Records for locating items
┏━━
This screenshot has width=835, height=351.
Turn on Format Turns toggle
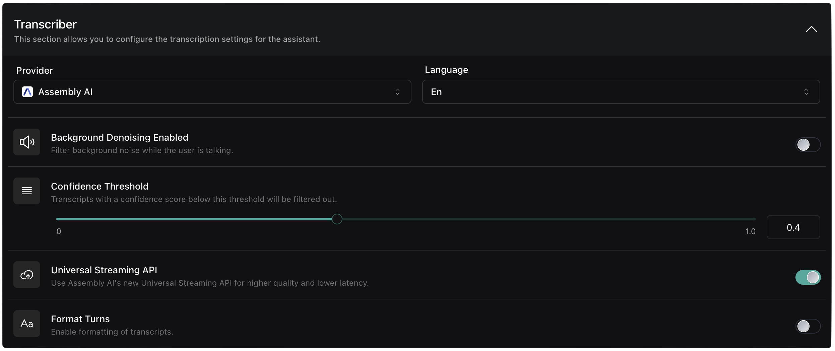click(x=808, y=326)
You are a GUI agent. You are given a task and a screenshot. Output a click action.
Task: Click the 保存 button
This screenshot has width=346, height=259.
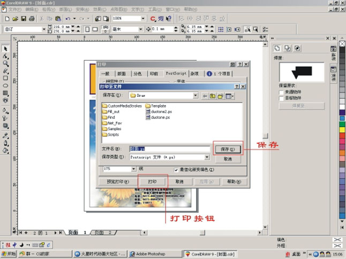click(x=228, y=149)
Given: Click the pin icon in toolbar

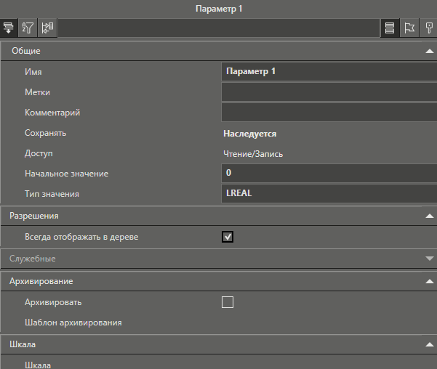Looking at the screenshot, I should [428, 28].
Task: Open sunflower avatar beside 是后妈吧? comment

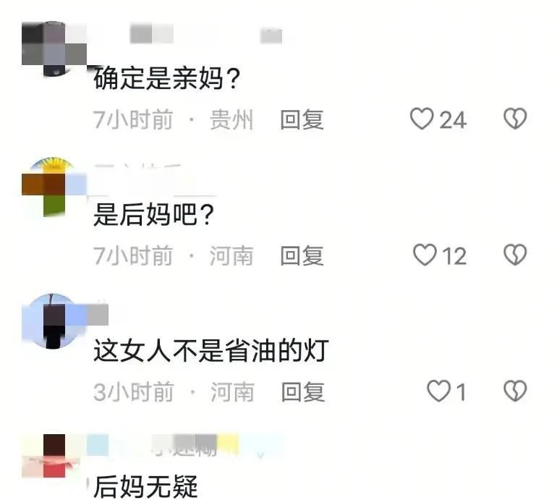Action: pyautogui.click(x=54, y=187)
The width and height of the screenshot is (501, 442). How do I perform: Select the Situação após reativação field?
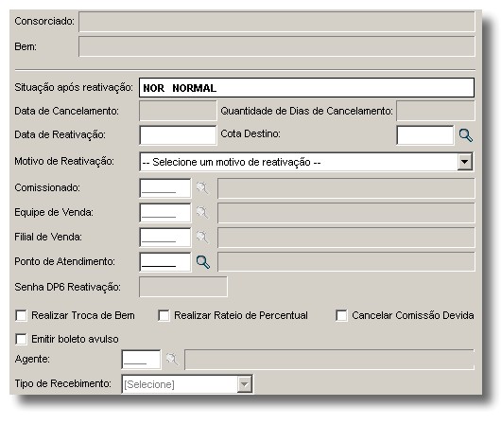306,88
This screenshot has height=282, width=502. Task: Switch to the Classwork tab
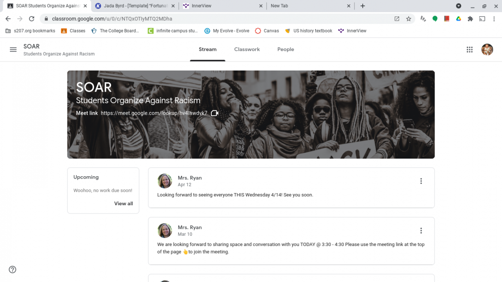[247, 49]
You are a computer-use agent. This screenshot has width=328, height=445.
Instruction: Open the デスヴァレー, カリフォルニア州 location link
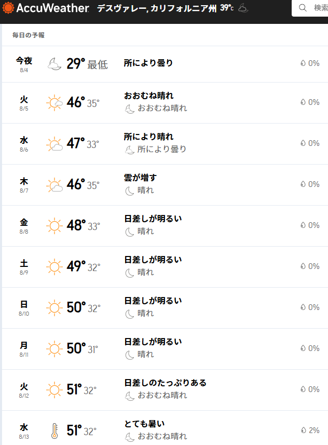(x=157, y=8)
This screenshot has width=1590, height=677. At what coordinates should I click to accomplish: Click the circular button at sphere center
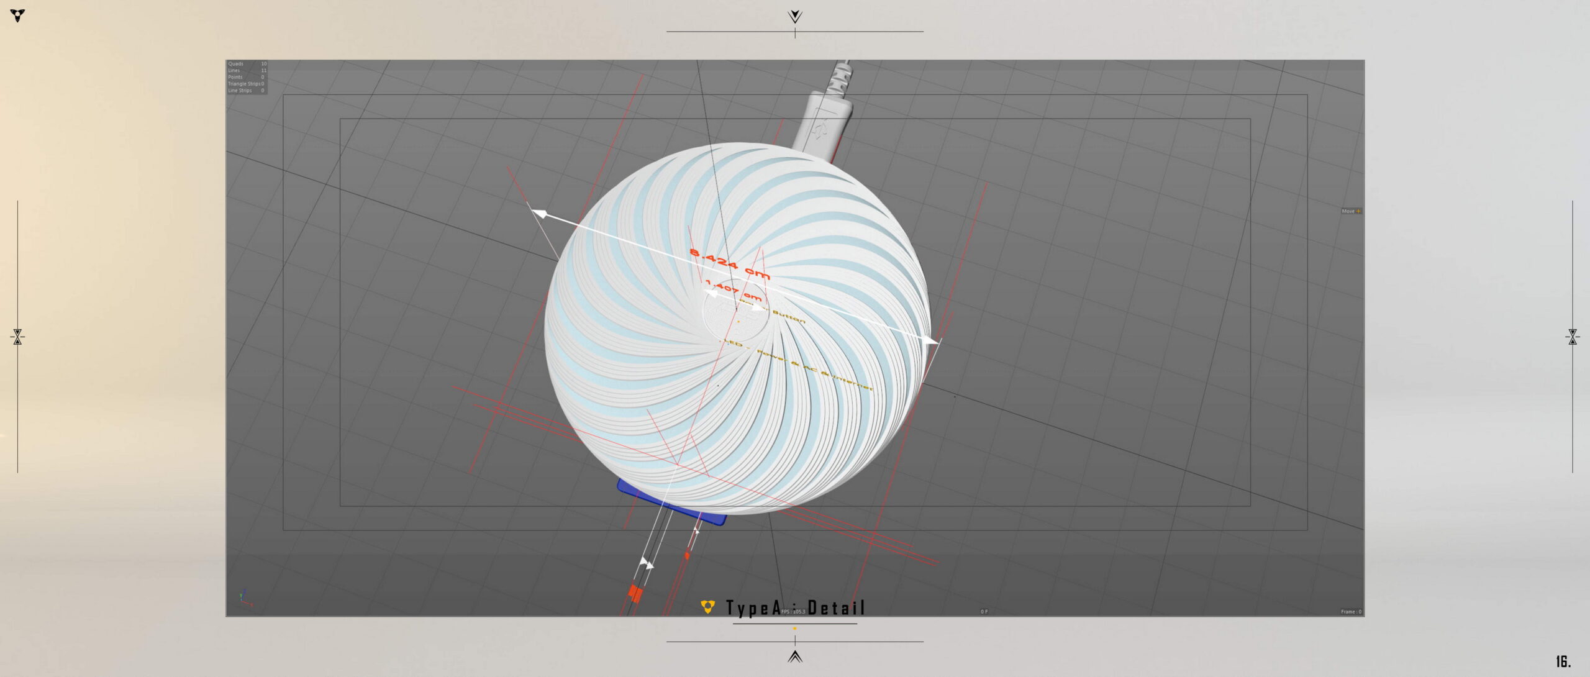point(735,314)
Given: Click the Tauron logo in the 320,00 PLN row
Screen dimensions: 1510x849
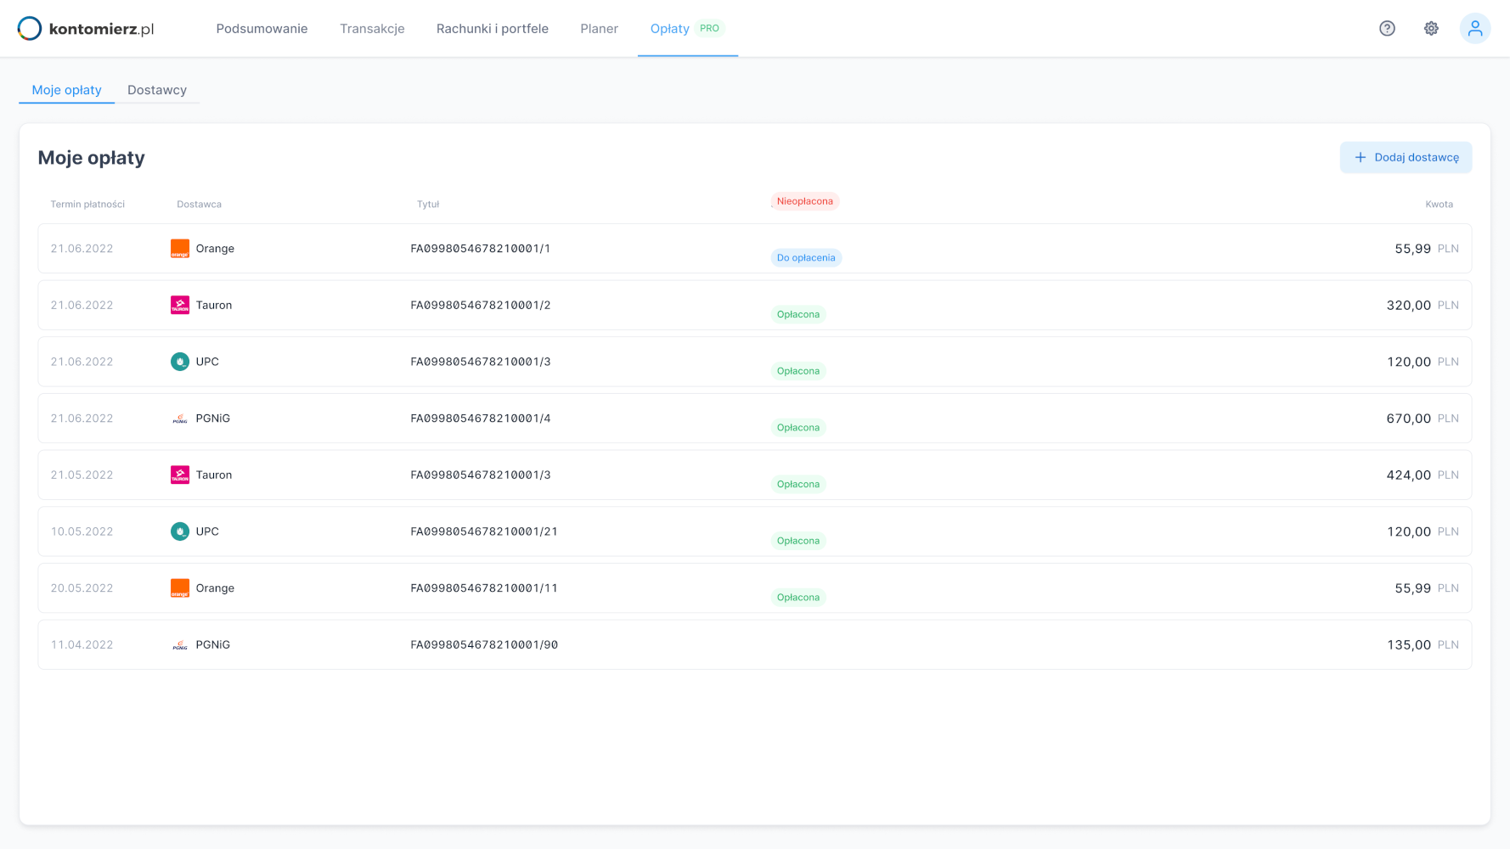Looking at the screenshot, I should pos(180,306).
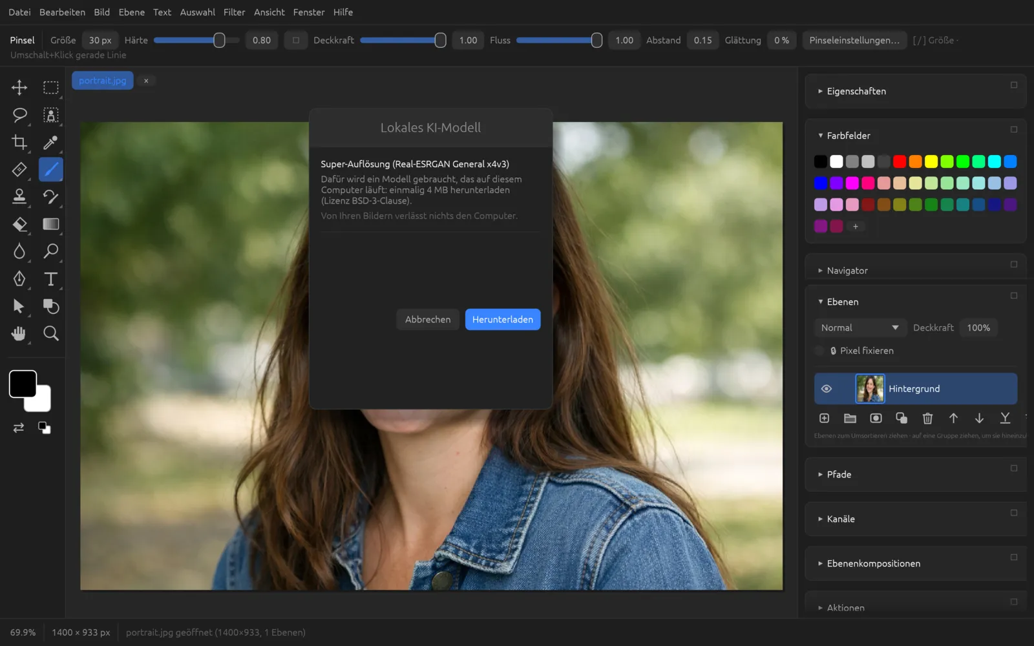Screen dimensions: 1034x646
Task: Open the Filter menu
Action: point(234,12)
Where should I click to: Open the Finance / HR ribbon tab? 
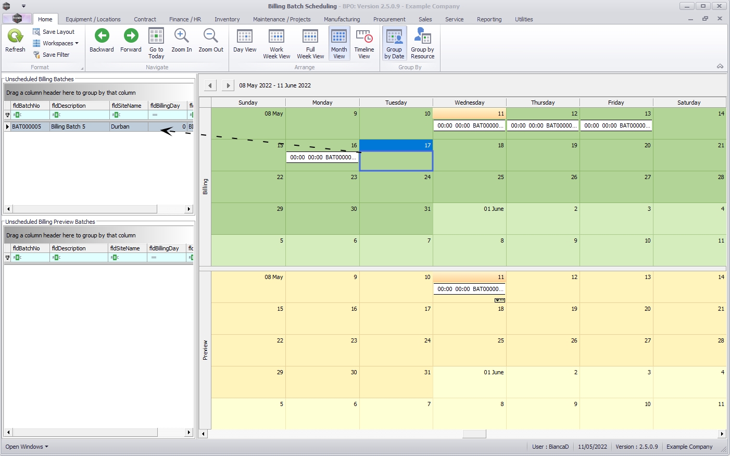pyautogui.click(x=185, y=19)
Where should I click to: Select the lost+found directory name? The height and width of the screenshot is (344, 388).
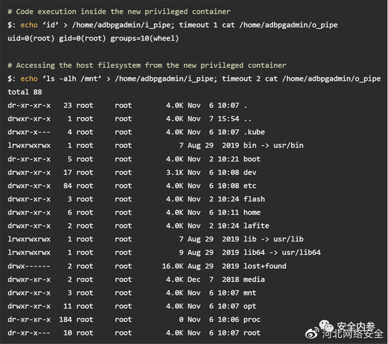pyautogui.click(x=265, y=266)
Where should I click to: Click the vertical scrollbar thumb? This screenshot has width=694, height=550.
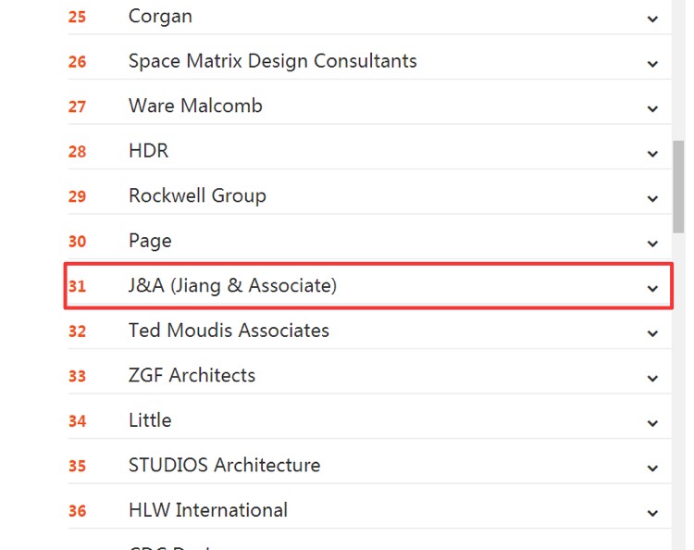point(678,185)
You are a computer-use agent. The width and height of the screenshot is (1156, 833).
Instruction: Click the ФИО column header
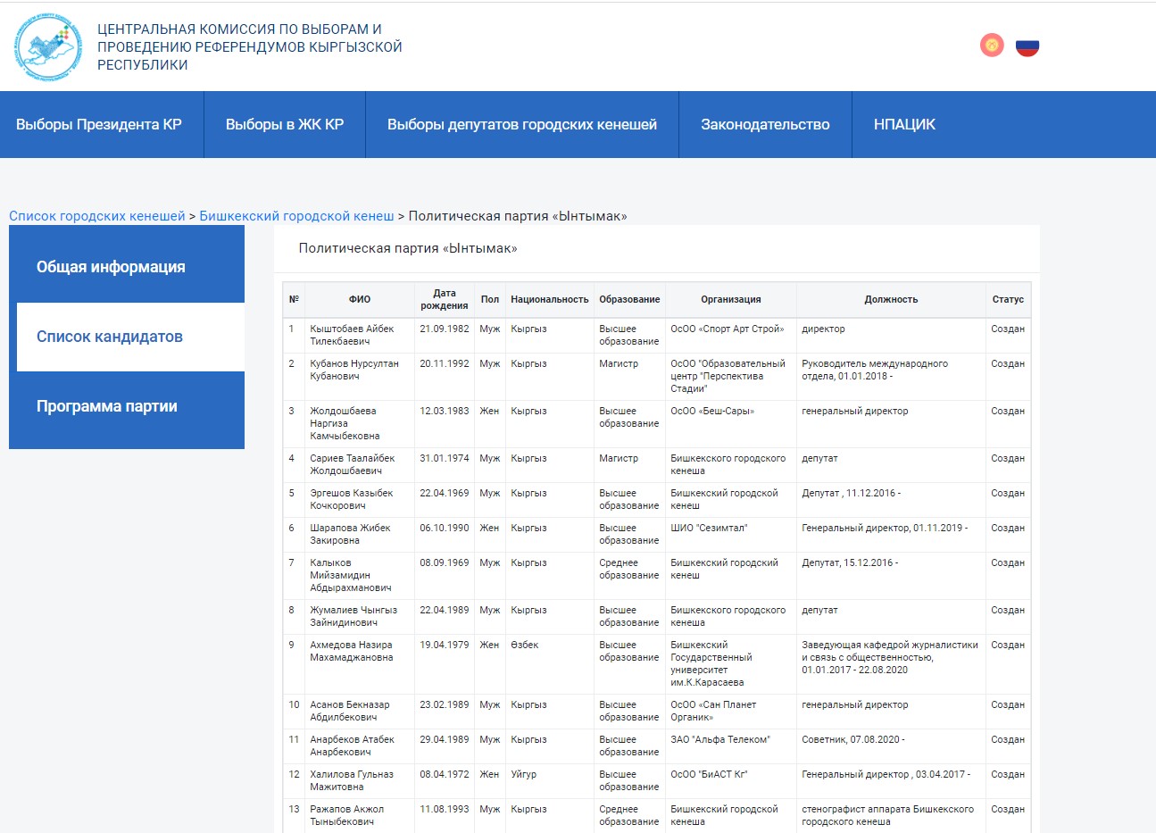coord(359,299)
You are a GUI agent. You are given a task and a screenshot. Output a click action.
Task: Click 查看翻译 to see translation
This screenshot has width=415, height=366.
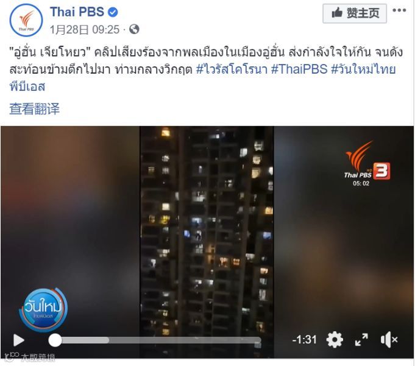[x=34, y=108]
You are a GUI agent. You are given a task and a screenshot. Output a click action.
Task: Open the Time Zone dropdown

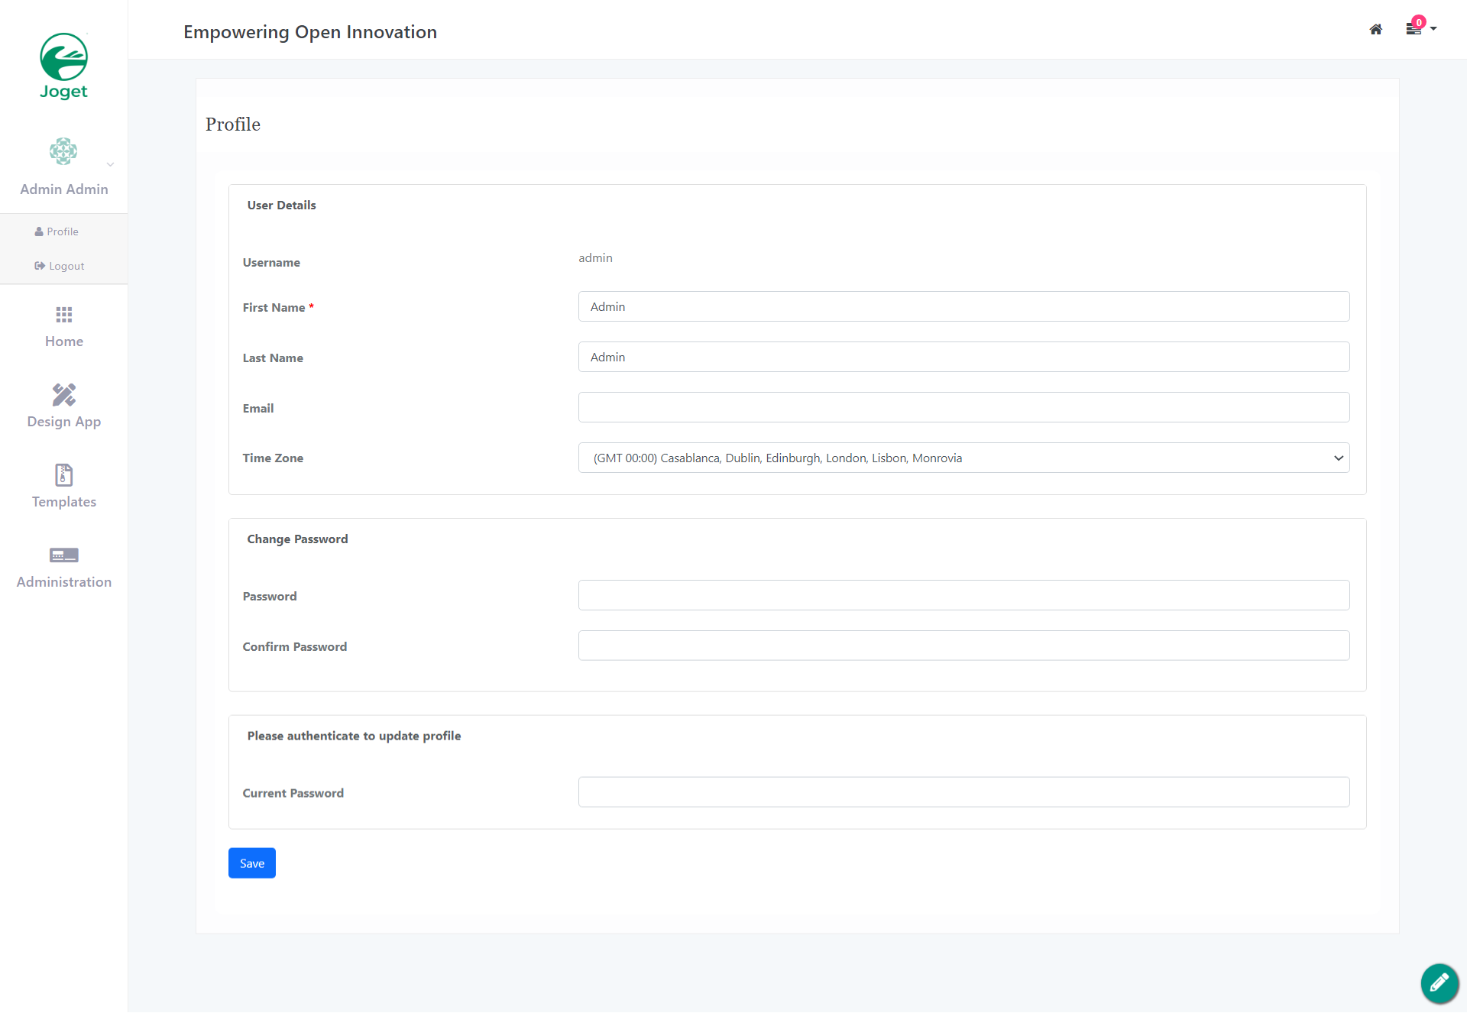coord(963,458)
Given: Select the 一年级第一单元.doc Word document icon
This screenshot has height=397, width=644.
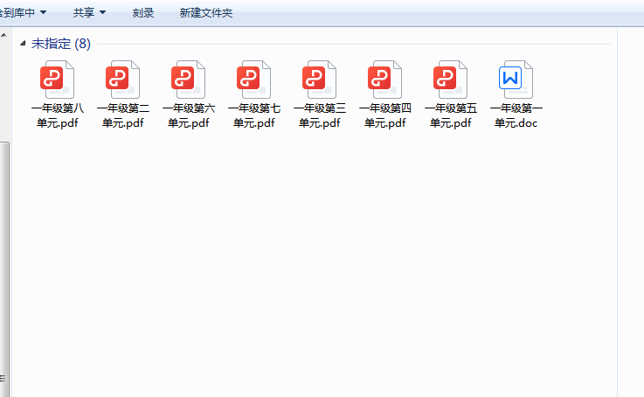Looking at the screenshot, I should pyautogui.click(x=516, y=80).
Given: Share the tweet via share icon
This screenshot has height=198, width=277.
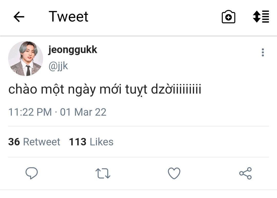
┗━━
- _Task requirements_:
Could you copy every record above word for word, leaving out the pictures?

- _Task answer_:
This screenshot has width=835, height=351.
Turn on Format Turns toggle
click(x=808, y=326)
You are a GUI agent. You are given a task and a screenshot. Output a click action.
Task: Click the 保存 button
This screenshot has width=346, height=259.
click(x=228, y=149)
Given: Click the pin icon in toolbar

Looking at the screenshot, I should [428, 28].
Task: Open sunflower avatar beside 是后妈吧? comment

Action: pyautogui.click(x=54, y=187)
The width and height of the screenshot is (501, 442). How do I perform: Select the Situação após reativação field?
306,88
This screenshot has height=282, width=502. Task: Switch to the Classwork tab
[247, 49]
You are a computer-use agent. This screenshot has width=328, height=445.
Instruction: Open the デスヴァレー, カリフォルニア州 location link
(x=157, y=8)
This screenshot has width=1590, height=677. At what coordinates should I click to accomplish: Click the circular button at sphere center
point(735,314)
Given: Click the Tauron logo in the 320,00 PLN row
Screen dimensions: 1510x849
Looking at the screenshot, I should pos(180,306).
Screen dimensions: 1034x646
Task: Open the Filter menu
Action: point(234,12)
Where should I click to: Open the Finance / HR ribbon tab? 
pyautogui.click(x=185, y=19)
Where should I click to: Select the lost+found directory name? The height and width of the screenshot is (344, 388).
pyautogui.click(x=265, y=266)
Where should I click to: Click the vertical scrollbar thumb? This screenshot has width=694, height=550.
point(678,185)
You are a computer-use agent. The width and height of the screenshot is (1156, 833).
Instruction: Click the ФИО column header
coord(359,299)
You are a GUI agent. You are given a task and a screenshot. Output a click action.
Task: Click 查看翻译 to see translation
This screenshot has width=415, height=366.
[x=34, y=108]
You are a GUI agent. You are given a task and a screenshot. Output a click action.
Task: Open the Time Zone dropdown

coord(963,458)
Given: Select the 一年级第一单元.doc Word document icon
This screenshot has height=397, width=644.
Looking at the screenshot, I should pyautogui.click(x=516, y=80).
Given: Share the tweet via share icon
This screenshot has height=198, width=277.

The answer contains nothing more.